▶ [EXERCISE] What is needed is a faithful copy of all the records.

━━━━━━━━━━━━━━━━━━━━━━━━━━━━━━

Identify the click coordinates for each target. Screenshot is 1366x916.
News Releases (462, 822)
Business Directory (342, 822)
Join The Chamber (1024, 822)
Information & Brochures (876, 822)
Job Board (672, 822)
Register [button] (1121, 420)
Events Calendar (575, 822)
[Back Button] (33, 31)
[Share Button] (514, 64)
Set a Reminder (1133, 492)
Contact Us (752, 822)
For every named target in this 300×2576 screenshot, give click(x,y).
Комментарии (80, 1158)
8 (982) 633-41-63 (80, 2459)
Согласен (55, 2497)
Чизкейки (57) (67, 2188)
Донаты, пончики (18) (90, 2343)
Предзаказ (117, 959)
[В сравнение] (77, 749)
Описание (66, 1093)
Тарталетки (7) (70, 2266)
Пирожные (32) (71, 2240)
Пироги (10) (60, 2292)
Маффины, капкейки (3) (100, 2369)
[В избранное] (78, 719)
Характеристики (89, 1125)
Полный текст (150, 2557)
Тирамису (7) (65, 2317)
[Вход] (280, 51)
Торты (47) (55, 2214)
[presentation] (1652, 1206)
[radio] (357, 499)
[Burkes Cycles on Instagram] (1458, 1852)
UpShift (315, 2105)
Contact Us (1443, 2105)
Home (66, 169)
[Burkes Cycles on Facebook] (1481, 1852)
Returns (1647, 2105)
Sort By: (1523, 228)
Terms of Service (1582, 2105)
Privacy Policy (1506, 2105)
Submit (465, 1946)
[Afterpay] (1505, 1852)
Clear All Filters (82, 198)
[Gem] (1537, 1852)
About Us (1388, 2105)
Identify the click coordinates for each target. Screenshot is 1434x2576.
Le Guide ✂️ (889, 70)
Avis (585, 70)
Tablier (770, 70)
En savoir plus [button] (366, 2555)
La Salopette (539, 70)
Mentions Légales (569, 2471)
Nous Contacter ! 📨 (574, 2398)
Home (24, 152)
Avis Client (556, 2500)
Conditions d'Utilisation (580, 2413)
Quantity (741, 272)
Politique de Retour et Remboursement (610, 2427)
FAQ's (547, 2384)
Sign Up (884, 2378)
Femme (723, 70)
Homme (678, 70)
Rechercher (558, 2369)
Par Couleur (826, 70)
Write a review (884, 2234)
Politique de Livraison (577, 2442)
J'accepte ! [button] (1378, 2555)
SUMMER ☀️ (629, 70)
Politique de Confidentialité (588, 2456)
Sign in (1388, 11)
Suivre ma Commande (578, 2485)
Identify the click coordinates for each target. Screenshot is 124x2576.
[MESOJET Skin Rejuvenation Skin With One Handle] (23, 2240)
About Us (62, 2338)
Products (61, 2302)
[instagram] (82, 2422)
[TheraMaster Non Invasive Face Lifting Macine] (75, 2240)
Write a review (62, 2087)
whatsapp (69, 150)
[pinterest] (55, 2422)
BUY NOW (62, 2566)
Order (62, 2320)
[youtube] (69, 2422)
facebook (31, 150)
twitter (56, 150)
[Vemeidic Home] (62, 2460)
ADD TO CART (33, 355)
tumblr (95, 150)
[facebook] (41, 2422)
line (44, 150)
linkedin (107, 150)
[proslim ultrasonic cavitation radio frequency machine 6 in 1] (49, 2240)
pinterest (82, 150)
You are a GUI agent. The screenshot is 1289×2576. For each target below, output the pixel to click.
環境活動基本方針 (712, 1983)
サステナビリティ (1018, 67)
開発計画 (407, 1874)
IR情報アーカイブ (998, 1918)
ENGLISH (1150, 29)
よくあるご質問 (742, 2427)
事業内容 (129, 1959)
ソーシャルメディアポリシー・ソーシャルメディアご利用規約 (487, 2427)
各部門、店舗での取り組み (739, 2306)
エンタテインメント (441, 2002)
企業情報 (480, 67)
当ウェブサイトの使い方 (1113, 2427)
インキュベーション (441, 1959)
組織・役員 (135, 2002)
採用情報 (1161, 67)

━━━━━━━━━━━━━━━━━━━━━━━━━━━━━━

▶ [ANSWER FOR THE TASK]
Identify the click coordinates for each target. Screenshot is 1366x916.
News Releases (462, 822)
Business Directory (342, 822)
Join The Chamber (1024, 822)
Information & Brochures (876, 822)
Job Board (672, 822)
Register [button] (1121, 420)
Events Calendar (575, 822)
[Back Button] (33, 31)
[Share Button] (514, 64)
Set a Reminder (1133, 492)
Contact Us (752, 822)
For every named target in this 300×2576 screenshot, give click(x,y).
Комментарии (80, 1158)
8 (982) 633-41-63 (80, 2459)
Согласен (55, 2497)
Чизкейки (57) (67, 2188)
Донаты, пончики (18) (90, 2343)
Предзаказ (117, 959)
[В сравнение] (77, 749)
Описание (66, 1093)
Тарталетки (7) (70, 2266)
Пирожные (32) (71, 2240)
Пироги (10) (60, 2292)
Маффины, капкейки (3) (100, 2369)
[В избранное] (78, 719)
Характеристики (89, 1125)
Полный текст (150, 2557)
Тирамису (7) (65, 2317)
[Вход] (280, 51)
Торты (47) (55, 2214)
[presentation] (1652, 1206)
[radio] (357, 499)
[Burkes Cycles on Instagram] (1458, 1852)
UpShift (315, 2105)
Contact Us (1443, 2105)
Home (66, 169)
[Burkes Cycles on Facebook] (1481, 1852)
Returns (1647, 2105)
Sort By: (1523, 228)
Terms of Service (1582, 2105)
Privacy Policy (1506, 2105)
Submit (465, 1946)
[Afterpay] (1505, 1852)
Clear All Filters (82, 198)
[Gem] (1537, 1852)
About Us (1388, 2105)
Identify the click coordinates for each target. Screenshot is 1434x2576.
Le Guide ✂️ (889, 70)
Avis (585, 70)
Tablier (770, 70)
En savoir plus [button] (366, 2555)
La Salopette (539, 70)
Mentions Légales (569, 2471)
Nous Contacter ! 📨 (574, 2398)
Home (24, 152)
Avis Client (556, 2500)
Conditions d'Utilisation (580, 2413)
Quantity (741, 272)
Politique de Retour et Remboursement (610, 2427)
FAQ's (547, 2384)
Sign Up (884, 2378)
Femme (723, 70)
Homme (678, 70)
Rechercher (558, 2369)
Par Couleur (826, 70)
Write a review (884, 2234)
Politique de Livraison (577, 2442)
J'accepte ! [button] (1378, 2555)
SUMMER ☀️ (629, 70)
Politique de Confidentialité (588, 2456)
Sign in (1388, 11)
Suivre ma Commande (578, 2485)
Identify the click coordinates for each target. Screenshot is 124x2576.
[MESOJET Skin Rejuvenation Skin With One Handle] (23, 2240)
About Us (62, 2338)
Products (61, 2302)
[instagram] (82, 2422)
[TheraMaster Non Invasive Face Lifting Macine] (75, 2240)
Write a review (62, 2087)
whatsapp (69, 150)
[pinterest] (55, 2422)
BUY NOW (62, 2566)
Order (62, 2320)
[youtube] (69, 2422)
facebook (31, 150)
twitter (56, 150)
[Vemeidic Home] (62, 2460)
ADD TO CART (33, 355)
tumblr (95, 150)
[facebook] (41, 2422)
line (44, 150)
linkedin (107, 150)
[proslim ultrasonic cavitation radio frequency machine 6 in 1] (49, 2240)
pinterest (82, 150)
You are a GUI agent. The screenshot is 1289×2576. For each target below, output the pixel to click.
環境活動基本方針 (712, 1983)
サステナビリティ (1018, 67)
開発計画 (407, 1874)
IR情報アーカイブ (998, 1918)
ENGLISH (1150, 29)
よくあるご質問 (742, 2427)
事業内容 (129, 1959)
ソーシャルメディアポリシー・ソーシャルメディアご利用規約 (487, 2427)
各部門、店舗での取り組み (739, 2306)
エンタテインメント (441, 2002)
企業情報 (480, 67)
当ウェブサイトの使い方 (1113, 2427)
インキュベーション (441, 1959)
組織・役員 (135, 2002)
採用情報 (1161, 67)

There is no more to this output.